Malboro maker Philip Morris International finally wins support for its $15.7bn takeover of Swedish Match, despite securing slightly less than 90 per cent of backing.
PMI said said it nabbed 82.59 per cent of the Swedish company, short of the 90 per cent level at which it can start a compulsory purchase of remaining shares.
However, the US company said it had received Swedish Match’s 10 largest shareholders had accepted its bid, meaning that activist investor Elliott Management had likely tendered its shares.
“Our intention is still to take the company entirely private, so it is better for the (Swedish Match) shareholders if they tender their shares,” PMI Chief Executive Jacek Olczak told Reuters.
The Malboro maker last month raised its offer for the nicotine pouch maker to 116 kronor ($10.34) per share from 106 kronor, hoping to finalise the takeover and appease hedge funds who have been craving a higher bid.

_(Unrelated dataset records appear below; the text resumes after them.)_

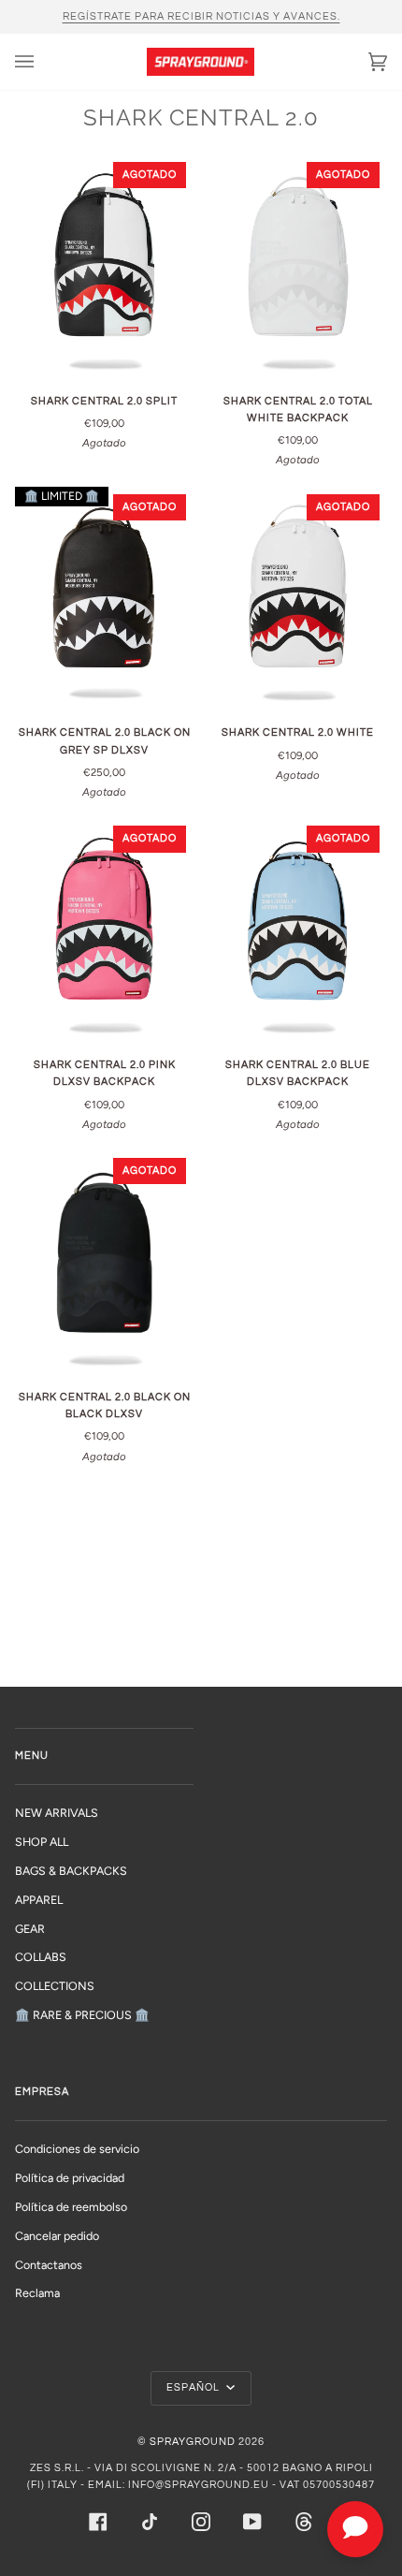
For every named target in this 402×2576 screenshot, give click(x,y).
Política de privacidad (69, 2178)
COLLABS (40, 1957)
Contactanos (48, 2265)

PMI chief exec Jacek Olczak said the bid was its “best and final” offer, which would benefit both sides.
Philip Morris also agreed to pay tobacco group Altria around $2.7bn for the US commercialisation rights for e-cigarette brand IQOS.
It is understood that the firm plans to utilise Swedish Match’s retail distribution channels to push these new products in the US.
However, the news that the deal has finally gone through could spell danger to PMI’s biggest rivals, including British American Tobacco, which has been pushing forward with its own cigarette alternatives.
Chief marketing officer Kingsley Wheaton told City A.M. said the firm was slowly but surely growing the new product range in markets like South Africa, Kenya and Pakistan, and was “trying to find the right opportunities in developing markets”.
He said that whilst it was “certainly true” that the northern hemisphere have a “more advanced approach” to ‘new category’ products like vapes and heated tobacco, he said this was simply driven by consumer demands and cigarette pricing.